A nurse assesses the patient’s LOC using the Glasgow Coma Scale. What score indicates severe impairment of neurologic function?
3
Explanation:
LOC, a sensitive indicator of neurologic function, is assessed based on the criteria in the Glasgow Coma Scale: eye opening, verbal response, and motor response (Barlow, 2012). The patient’s responses are rated on a scale from 3 to 15. A score of 3 indicates severe impairment of neurologic function, brain death, or pharmacologic inhibition of the neurologic response. A score of 15 indicates that the patient is fully responsive (see Chapter 68).
The nurse is caring for a client with traumatic brain injury (TBI). Which clinical finding, observed during the reassessment of the client, causes the nurse the most concern?
Temperature increase from 98.0°F to 99.6°F
Explanation:
Fever in the client with a TBI can be the result of damage to the hypothalamus, cerebral irritation from hemorrhage, or infection. The nurse monitors the client’s temperature every 2 to 4 hours. If the temperature increases, efforts are made to identify the cause and to control it using acetaminophen and cooling blankets to maintain normothermia. The other clinical findings are within normal limits.

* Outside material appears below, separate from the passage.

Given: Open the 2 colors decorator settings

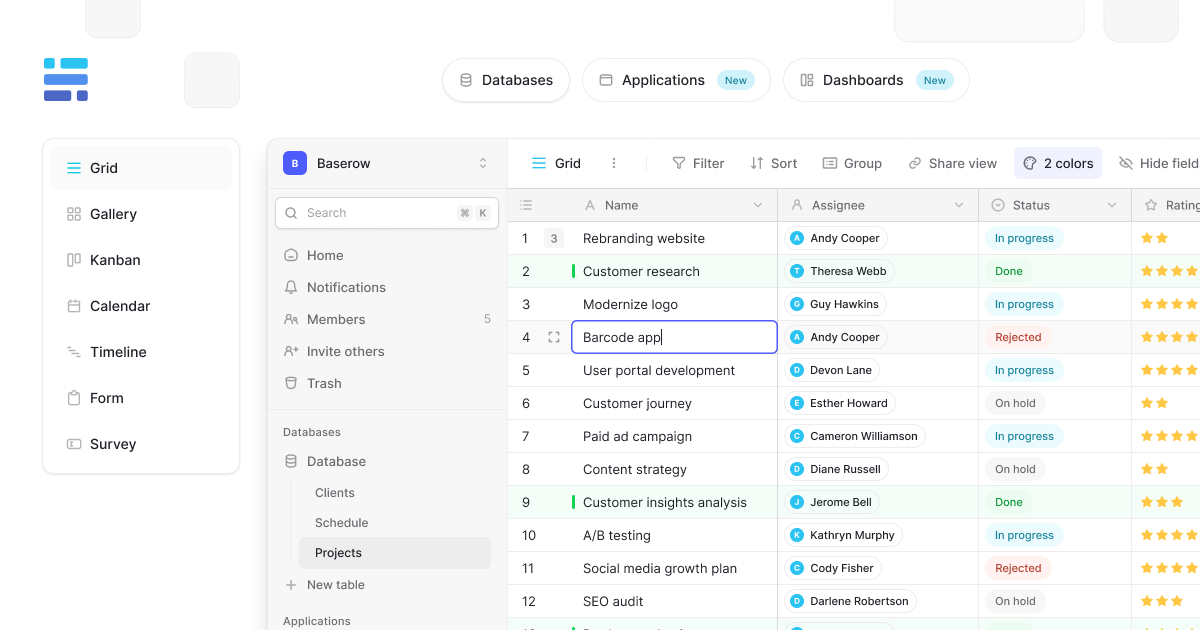Looking at the screenshot, I should pyautogui.click(x=1058, y=162).
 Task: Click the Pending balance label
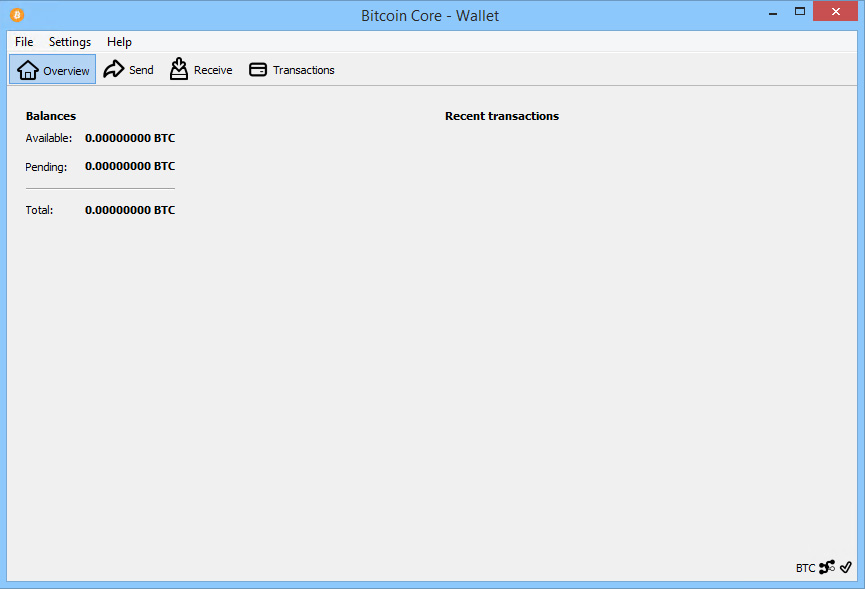point(46,166)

The nurse is admitting a client from the emergency department with a reported spinal cord injury. What device would the nurse expect to be used to provide correct vertebral alignment and to increase the space between the vertebrae in a client with spinal cord injury?
Traction with weights and pulleys
Explanation:
Traction with weights and pulleys is applied to provide correct vertebral alignment and to increase the space between the vertebrae. A cast and a cervical collar are used to immobilize the injured portion of the spine. A turning frame is used to change the client’s position without altering the alignment of the spine.
A patient sustained a head trauma in a diving accident and has a cerebral hemorrhage located within the brain. What type of hematoma is this classified as?
An intracerebral hematoma
Explanation:
Intracerebral hemorrhage (hematoma) is bleeding within the brain, into the parenchyma of the brain. It is commonly seen in head injuries when force is exerted to the head over a small area (e.g., missile injuries, bullet wounds, stab injuries). A subdural hematoma (SDH) is a collection of blood between the dura and the brain, a space normally occupied by a thin cushion of cerebrospinal fluid. After a head injury, blood may collect in the epidural (extradural) space between the skull and the dura.
Level of consciousness (LOC) can be assessed based on criteria in the Glasgow Coma Scale (GCS). Which of the following indicators are assessed in the GCS? Select all that apply.
LOC can be assessed based on the criteria in the GCS, which include eye opening, verbal response, and motor response. The patient’s responses are rated on a scale from 3 to 15. Intelligence and muscle strength are not measured in the GCS.
Which of the following is the earliest and most significant sign of increasing intracranial pressure (ICP)?
Change in level of consciousness (LOC)
Explanation:
The earliest sign of increasing ICP is a change in LOC. Any changes in LOC should be reported immediately. Seizures, restlessness, and pupil changes may occur, but these are not the earliest signs.